Fundraising/Data and flow/PSP integrations/Ingenico
|Payment Methods||Credit Card, iDEAL|
|Countries||Main credit card processor|
Ingenico is our main credit card processor.
We are using their hosted payment page which loads the credit card form in an iframe that is hosted by them.
The API we're using is called Ingenico Connect. It is a REST API and uses JSON formatted requests and responses. When we first integrated with the company (called GlobalCollect at the time), we used an older API called WebCollect. This logic is still present in the globalcollect_gateway folder but should be deleted and the newer logic extricated (phab task).
Ingenico Connect was the first payment processor API we implemented in the SmashPig library. Many of those SmashPig methods required DonationInterface to structure the request arrays and format values, and did not normalize the responses. We have updated all of the methods used in recurring payment charges and the pending transaction resolver to return normalized values, but the Ingenico adapter in DonationInterface does not yet read the normalized properties.
Credit cards are available with payment_method=cc
The donor fills in their contact information then chooses their card type by selecting one of the logos/radio buttons. This does a validation click on the above fields and if that passes the iframe loads with card fields. [picture here]
The card entered does not need to match the one selected before the iframe loaded.
Once the donor enters their card information in the iframe and presses the donate button, they are redirected to Special:IngenicoGatewayResult (still inside the iframe). This result page reloads itself in the top frame and on this second load captures the payment. When monthly convert is activated, the result page renders an overlay asking for a monthly donation on top of the donation form. If monthly convert is not activated, or after the donor has interacted with or closed the monthly convert overlay, the result page redirects the donor to the thank you page.

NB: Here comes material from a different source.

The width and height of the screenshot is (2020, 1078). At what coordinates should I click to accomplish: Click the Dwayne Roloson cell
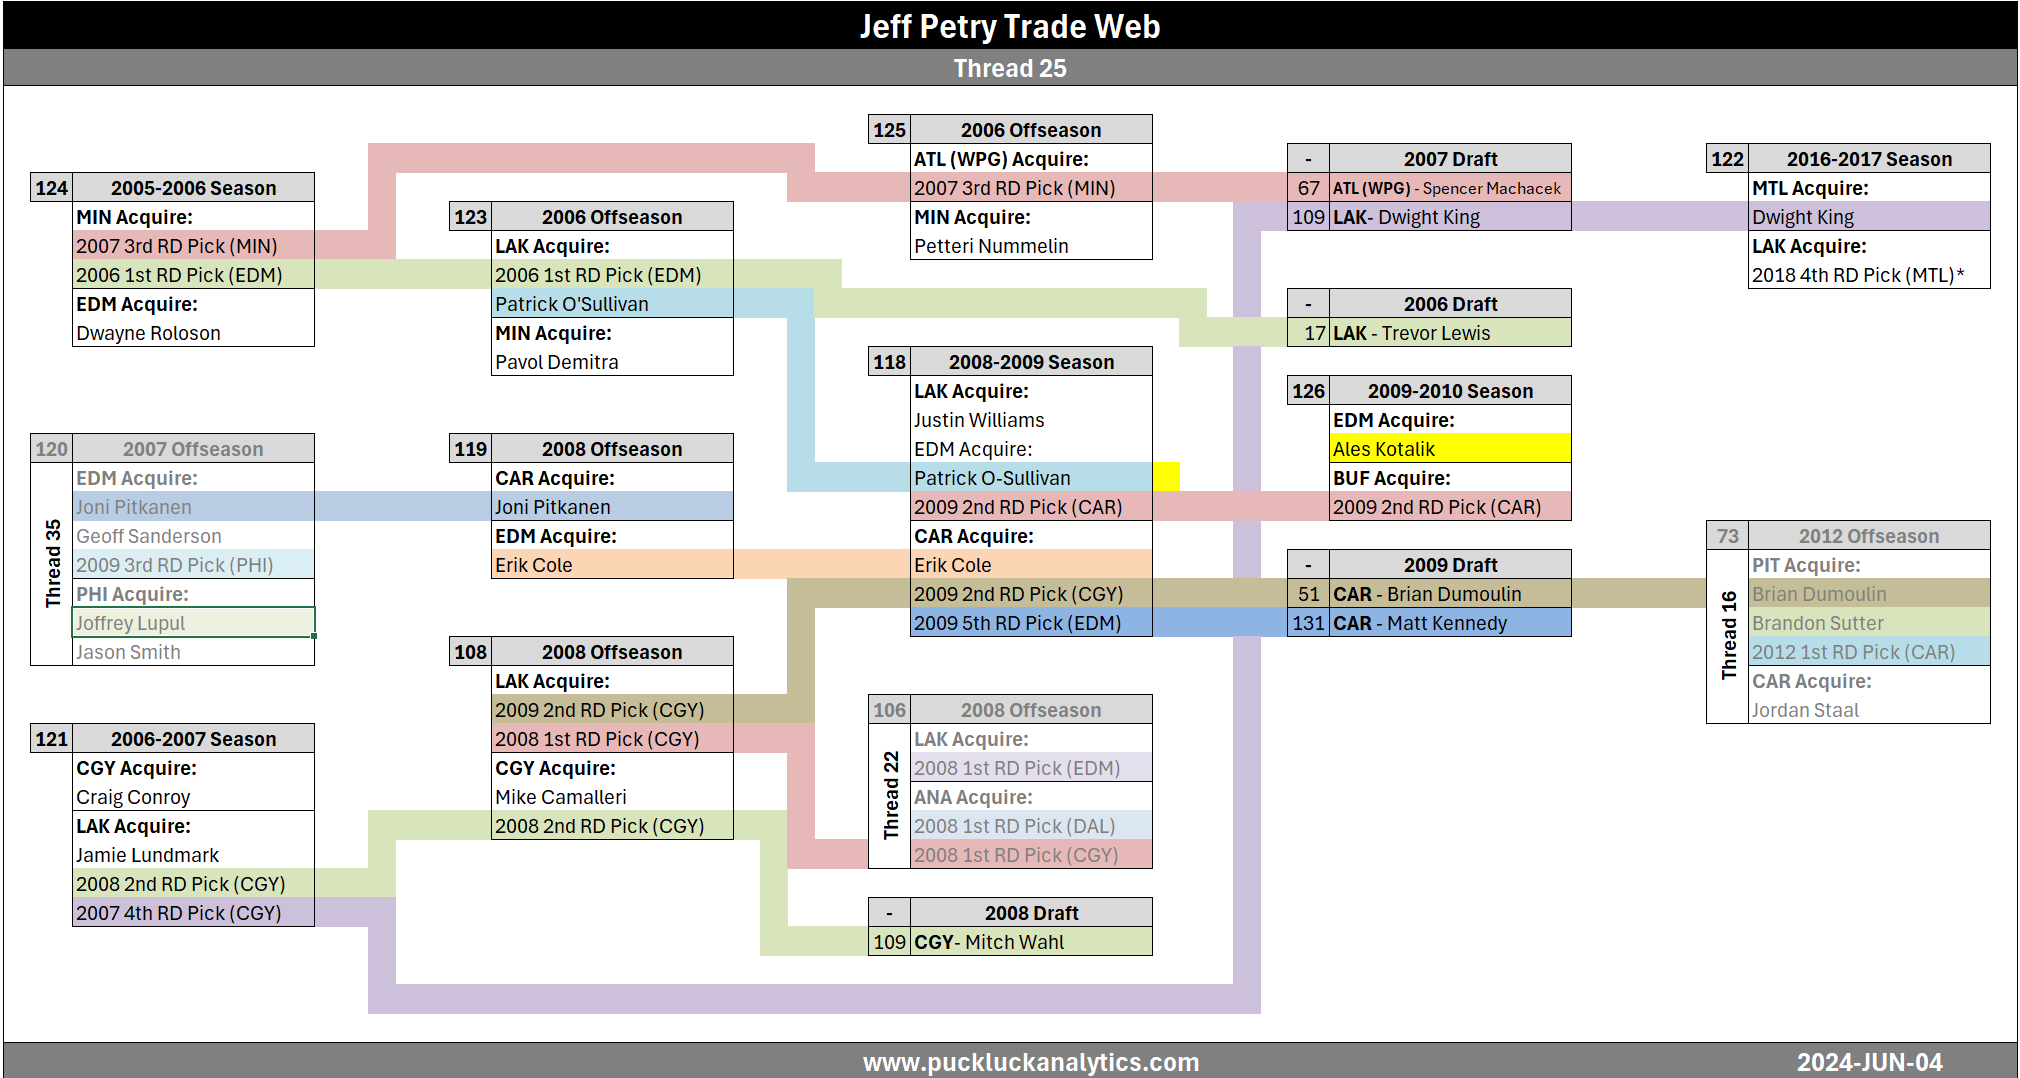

When the donor selects a card type, their contact information is sent to our server. DonationInterface's IngenicoAdapter formats this information as defined in its transactions array and calls createHostedPayment on the SmashPig PaymentProvider object, which in turn POSTs to Ingenico's hostedcheckouts endpoint and receives a hostedCheckoutId and a URL to load in the iFrame. We store the hostedCheckoutId as 'gateway_session_id' in the donor's session and in a message we send to the pending queue before loading the iFrame.
Under the hosted checkouts integration, Ingenico performs an authorization as soon as the donor enters their card information, then redirects the donor to the Special:IngenicoGatewayResult URL we provided as 'returnUrl' in the above API call.
When the donor returns to our server, we query the status of the hosted checkout using the gateway_session_id stored in session. IngenicoAdapter calls getHostedPaymentStatus on the PaymentProvider object, which makes a GET request to hostedcheckouts/<gateway_session_id>. The values returned tell us whether the donor has entered their information or cancelled the transaction, whether the card authorization was successful, and the state of AVS and CVV fraud checks. They also give us an identifier for the created payment (distinct from the hostedCheckoutId). We store that identifier as gateway_txn_id.
We combine the AVS and CVV fraud results with other filters, and if the resulting score is low enough we capture the payment. IngenicoAdapter uses the gateway_txn_id to call approvePayment on the PaymentProvider object, which POSTs to payments/<gateway_txn_id>/approve. If that is successful, we send a message to the donations queue.
Recurring payments are tokenized when created and charged on our schedule by the SmashPig Civi extension's recurring payment charge job.
Ingenico card payments have monthly convert available. This tokenizes all one time donations to add the ability for the donor to start an additional recurring donation with just one click (and not have to re-enter their card information).